Facial Redness during Winter
Winters means we are bound to do anything desirable for ourselves, so we have to settle for the skin-debilitating effects of winter. Humidity, cold temperatures, howling air, and much more are coming to trigger dry lips, rough, flaking skin, and much more. One of the most disturbing and utterly devastating impacts of the winter weather is facial redness.
The external layer of the skin consists of dead cells enclosed in a mixture of natural oils produced by the internal cells of the skin. These natural skin oils protect the water within our body from leaking into the air and also prevent irritating substances and germs from entering the body. Both skin oils and dead skin cells retain a certain amount of water that maintains the skin moist, light and smooth.
Discolored skin and redness is common in the winter season. Blame it because of lack of hydration, or because your skin is extremely sensitive to cold winds, but the reality is that your skin looks very unattractive during this season. But that doesn't mean you can't tackle skin redness this season. There are some of the leading symptoms of facial redness and how to protect ourselves from it.
Low humidity is one of the defining characteristics of the winter season. With less heat and moisture, your skin, including your face, can dry up immediately. This will cause dryness, flaccidity, itchiness, and a reddened appearance. Dryness is the greatest risk to your skin in the winter season. Except for windburn and sunburn, having your skin covered will not keep your skin moisturized. Yet you can drink a moderate amount of water every day, complementing hydration with a changed skincare routine. Use heavier and layered moisturizers to keep the skin hydrated for longer durations. Besides, when at home, you can use a humidifier to reinstate moisture into the air in your home.
Dry skin takes place when there is not enough water in the top layer of the skin to work properly. One way this can happen is when the protective oils in the stratum corneum are lost so that the water that is usually present in the skin can escape. Too much soap, exposure to harsh chemicals, natural aging and some forms of skin diseases are some of the causes of reduced levels of defensive skin oils. When the skin dries, it deteriorates and as it deteriorates, small cracks can occur.
2. Freezing Winds
Besides being painful, cold winds could take away natural oils from your skin. Whereas, an unusually cold hit of weather will dry your skin and give you a painful case of windburn. If your skin is red and sensitive to touch, you might have a windburn. The only way to protect oneself against this is to keep the face protected and moisturized. Windburn has similar effects to sunburn, the next trigger of facial redness.

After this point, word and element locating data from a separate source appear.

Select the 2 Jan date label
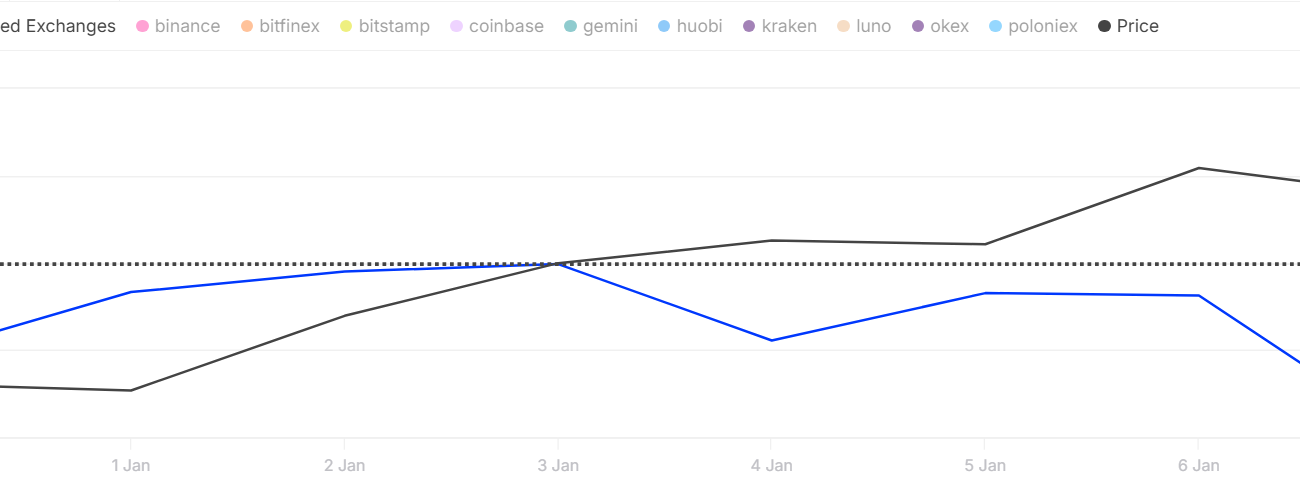This screenshot has height=483, width=1300. click(344, 465)
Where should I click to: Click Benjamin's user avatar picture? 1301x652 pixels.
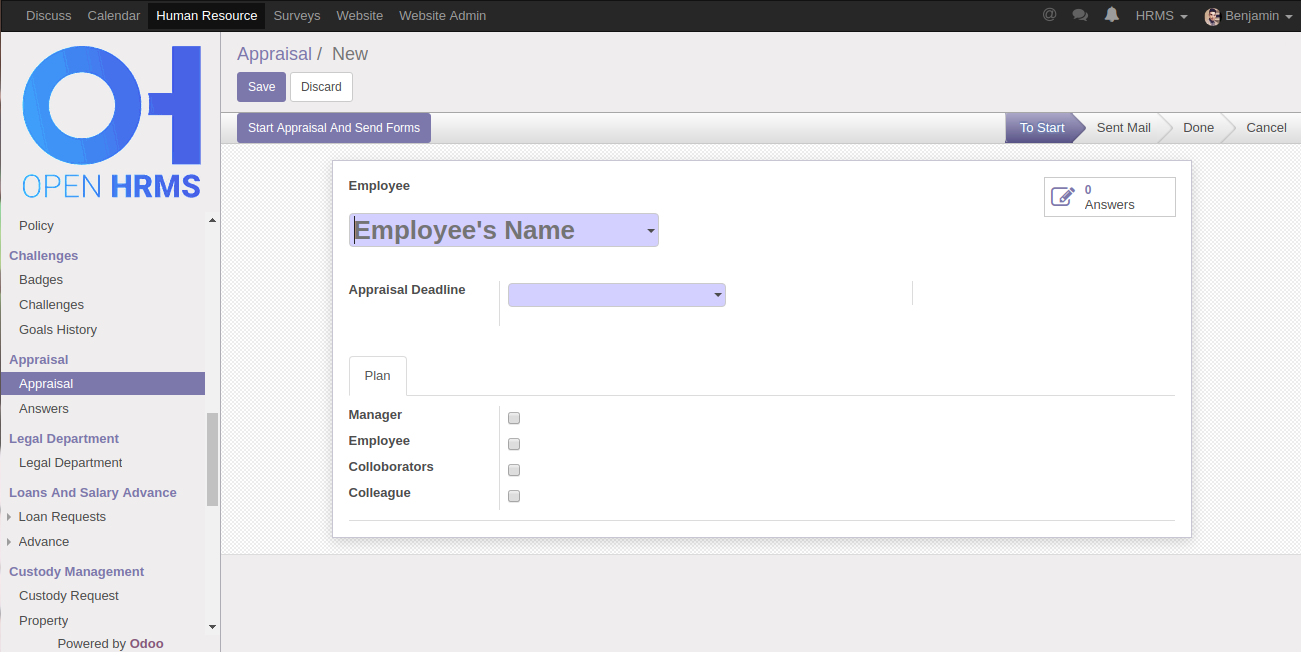[1212, 16]
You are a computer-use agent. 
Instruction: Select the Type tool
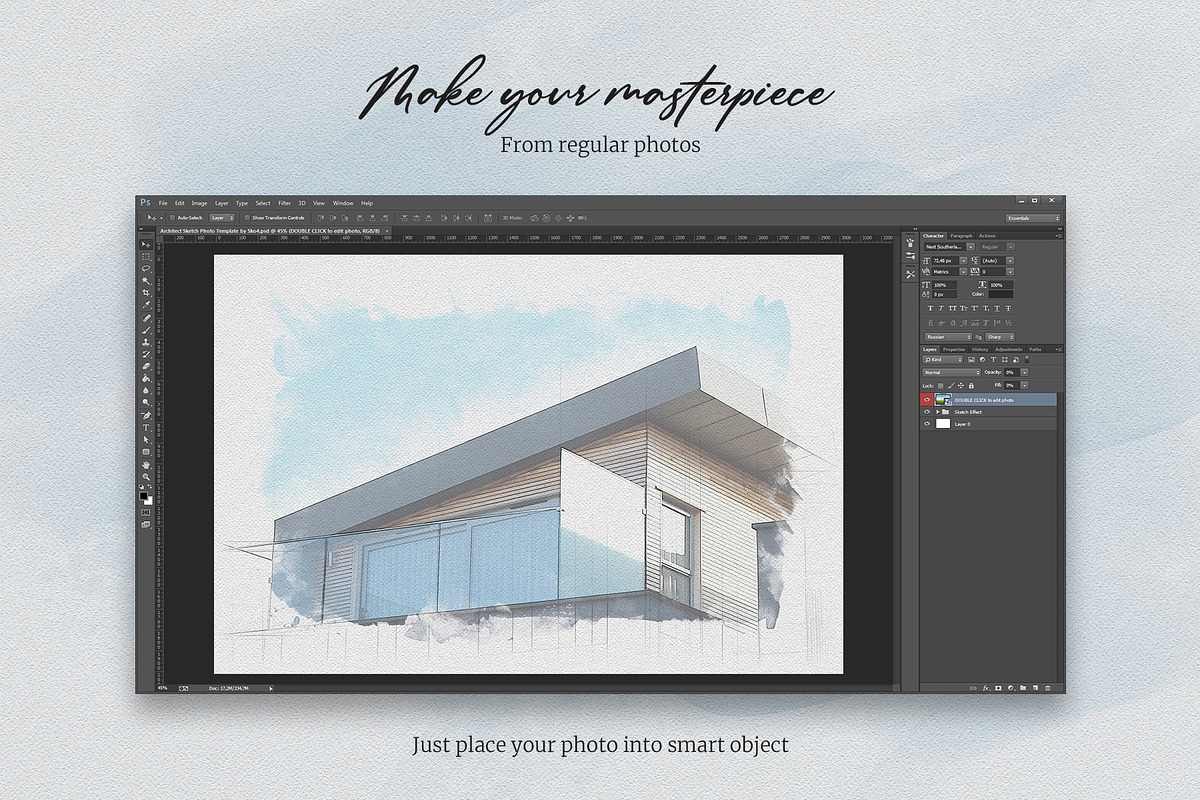coord(146,424)
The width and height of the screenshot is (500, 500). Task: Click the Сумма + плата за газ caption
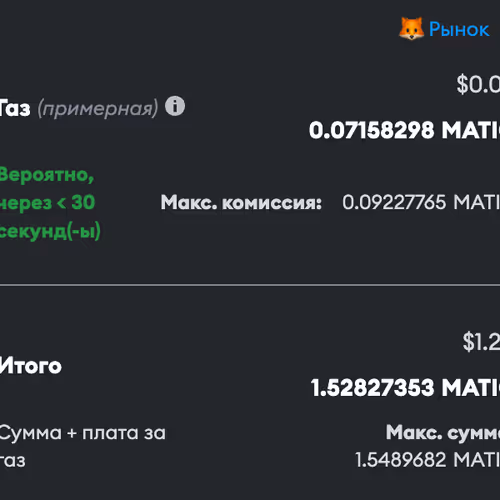tap(83, 447)
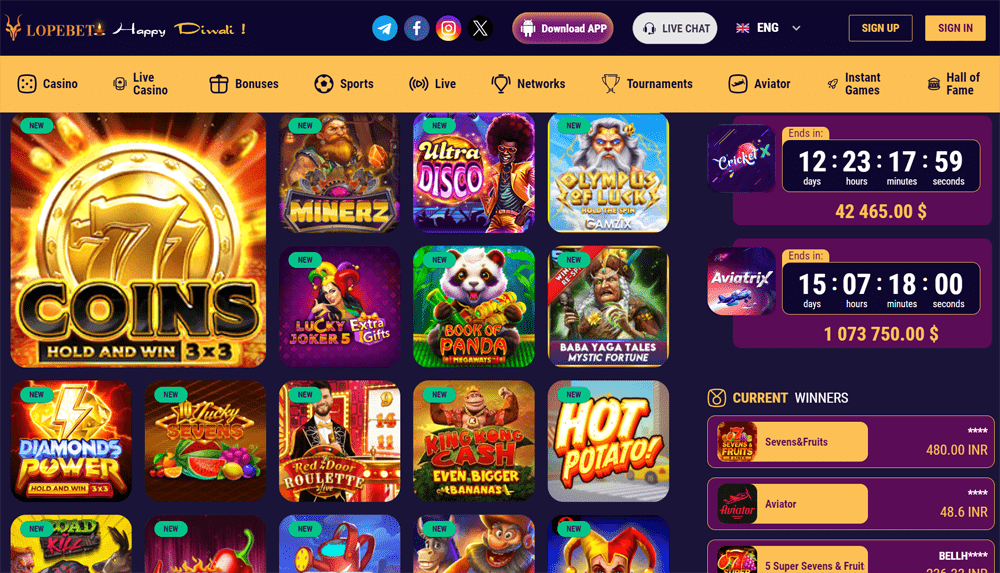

Winter weather can cause rosacea flare-ups as well. Dry, cold air can cause redness in the cheeks, nose, and forehead, similarly to facial flushing. If not diagnosed early, symptoms may become increasingly worse, causing minor but painful pustules and cysts on the face.
This applies to some form of inflammation of the skin. Dermatitis causes the development of dry, itchy patches. It can result from inadequate circulation or exposure to harsh chemicals, allergens, or infections.
Since it is the winters, the sun could still damage your skin. Sunlight will directly touch your skin, which is the shortest route to sunburn. Besides, sunlight can also be reflected from the ground and snow, or the clouds can be pierced. Both of these can cause sunburn, and reddened skin is a sign of sunburn. Blocking this means keeping yourself covered and wearing sunscreens.
Treating a Winter Redness
Many winter redness remedies are cheap and do not require a prescription. For instance:
- Moisturizers are the first protection against winter redness because they help lock moisture in your body. Apply moisturizers multiple times every day, particularly after bathing and washing.
- Petroleum jelly also works as a shield to help preserve moisture in your skin. If you don't like the thought of using petroleum products.
- Natural oils, such as olive oil and coconut oil, can help to soothe your irritated skin and ability to cope. Apply as appropriate to your skin.
- Vegetable lowering is another standard treatment for dry skin, as its solid oil content helps restore moisture. Try rubbing it on or off the bed after bathing.
- Milk baths could help to relieve your itchy skin. Soak a clean washcloth in whole milk and rub it in the affected region of your body, or soak in a warm bath with milk added for around 10 minutes.
- Winter redness on your hands can be eliminated by wearing protective gloves when washing up or utensils. You can also wash your hands in water for a longer period of time to keep them moisturizing.